22/08/2022

Inclusão de povos em retomada no CEEI-MA garante diversidade às discussões sobre educação indígena

A inclusão de conselheiros dos povos Akroá Gamella, Tremembé do Engenho e da Raposa, Kari’ú Kariri, Anapuru Muypurá e Tupinambá foi deliberada durante a primeira reunião do CEEI/MA

Reunião do Conselho de Estadual de Educação Escolar Indígena (CEEI-MA). Na ocasião, foi garantida a inclusão dos indigenas em retomada no CEEI-MA. Foto/Reprodução

Por Jesica Carvalho, da Assessoria de Comunicação do Cimi – Regional Maranhão

O reconhecimento como povos indígenas, a garantia dos seus direitos e a demarcação dos seus territórios são lutas diárias travadas pelos povos originários no estado do Maranhão. Todavia, as reivindicações, com apoio do Conselho Indigenista Missionário (Cimi) – Regional Maranhão e outros parceiros da causa indígena, vêm alcançando vitórias para esses povos, como a mais recente que garantiu a inclusão dos indígenas em retomada no Conselho de Estadual de Educação Escolar Indígena (CEEI-MA), deferida em 12 de agosto.

A inclusão de conselheiros dos povos Akroá Gamella, Tremembé do Engenho e da Raposa, Kari’ú Kariri, Anapuru Muypurá e Tupinambá foi deliberada durante a primeira reunião dessa instância colegiada, que estava há mais de 10 anos desativada. Na ocasião, a reunião contou com a presença de conselheiros dos povos Teneteha/Guajara, Memortumré Canela, Krepym Cariji, Krikati, Pyhcop Cati Ji, Ka´apor e Awa, representantes dos órgãos do Governo do Estado e de instituições indigenistas da sociedade civil.

Kum’tum Akroá Gamella ressalta que a participação no Conselho é muito importante para os povos em retomada para a discussão de políticas públicas educacionais voltadas à educação escolar indígena. “Nós entendemos que, nesse conceito de povos indígenas, não cabe esse debate de integrados ou não integrados, urbanos e rurais, somos todos povos indígenas e temos direitos”, aponta.
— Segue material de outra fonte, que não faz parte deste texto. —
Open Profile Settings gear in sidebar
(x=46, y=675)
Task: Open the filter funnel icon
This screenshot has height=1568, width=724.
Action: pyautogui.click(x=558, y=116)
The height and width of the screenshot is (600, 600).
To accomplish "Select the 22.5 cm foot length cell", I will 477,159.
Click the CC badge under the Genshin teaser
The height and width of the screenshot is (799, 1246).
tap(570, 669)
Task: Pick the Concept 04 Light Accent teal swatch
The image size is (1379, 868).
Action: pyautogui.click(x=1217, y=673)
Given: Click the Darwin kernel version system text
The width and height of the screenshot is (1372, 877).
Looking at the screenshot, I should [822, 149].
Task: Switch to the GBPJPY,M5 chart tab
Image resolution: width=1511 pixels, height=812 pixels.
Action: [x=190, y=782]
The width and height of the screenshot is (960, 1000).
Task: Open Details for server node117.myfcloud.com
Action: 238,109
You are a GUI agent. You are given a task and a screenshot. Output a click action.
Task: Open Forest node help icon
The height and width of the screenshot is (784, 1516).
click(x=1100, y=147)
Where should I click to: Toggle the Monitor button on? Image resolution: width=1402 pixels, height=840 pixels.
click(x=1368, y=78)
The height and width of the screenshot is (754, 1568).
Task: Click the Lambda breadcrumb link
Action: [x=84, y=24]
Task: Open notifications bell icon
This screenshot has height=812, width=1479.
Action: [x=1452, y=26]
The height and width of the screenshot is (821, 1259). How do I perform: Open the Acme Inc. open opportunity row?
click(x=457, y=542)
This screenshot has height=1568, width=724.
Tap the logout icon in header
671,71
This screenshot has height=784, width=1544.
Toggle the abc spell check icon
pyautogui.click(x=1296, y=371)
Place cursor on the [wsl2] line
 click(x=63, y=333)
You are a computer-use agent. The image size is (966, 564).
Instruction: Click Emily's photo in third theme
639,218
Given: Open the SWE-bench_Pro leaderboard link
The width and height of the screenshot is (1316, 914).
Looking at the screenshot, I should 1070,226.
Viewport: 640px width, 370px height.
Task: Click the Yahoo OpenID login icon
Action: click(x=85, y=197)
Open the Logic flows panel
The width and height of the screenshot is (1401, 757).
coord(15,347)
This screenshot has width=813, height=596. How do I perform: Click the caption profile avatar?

“Somos todos povos indígenas e temos direitos”

Povos Akroá-Gamella, Krenyê, Krikati, Tremembé da Raposa e do Engenho, Krepym, Kariú Kariri, Gavião e Memortumré. Foto: Fábio Costa/Cimi MA

De acordo com Gilderlan Rodrigues, coordenador do Cimi – Regional Maranhão, a participação dos povos em retomada no Conselho é fundamental para o fortalecimento da luta por reconhecimento. “Essa é uma luta de resistência contra o colonialismo, contra o apagamento das suas identidades, contra o racismo que sofreram, e é importante estarem neste espaço, para que essa discussão seja feita tanto nas salas de aula das aldeias e nas escolas de não indígenas”, destaca.

“Essa é uma luta de resistência contra o colonialismo, contra o apagamento das suas identidades, contra o racismo que sofreram”

A participação dos povos em retomada no Conselho acontece após uma série de denúncias que destacavam a exclusão sofrida por esses povos, principalmente após a sanção da Lei Estadual Nº 11. 638, de 23 de dezembro de 2021, que instituiu o Estatuto Estadual dos Povos Indígenas e cria o Sistema Estadual de Proteção aos Indígenas.

“Temos direito à educação escolar diferenciada, no sentido de que em todo o processo educacional seja garantido o fazer e o saber ancestral dos nossos povos na perspectiva da continuidade. Essa continuidade se dá num diálogo constante com outros saberes e fazeres, sem pensar a educação como algo isolado”, define Kum’tum Akroá Gamella.

“A exclusão desses povos no primeiro momento era uma forma de racismo institucional, uma vez que a justificativa dada era de que esses povos não tinham território e, desse modo, desconsiderava todo o processo de vida e educação própria que acontece no meio de povos”, evidencia Gilderlan Rodrigues.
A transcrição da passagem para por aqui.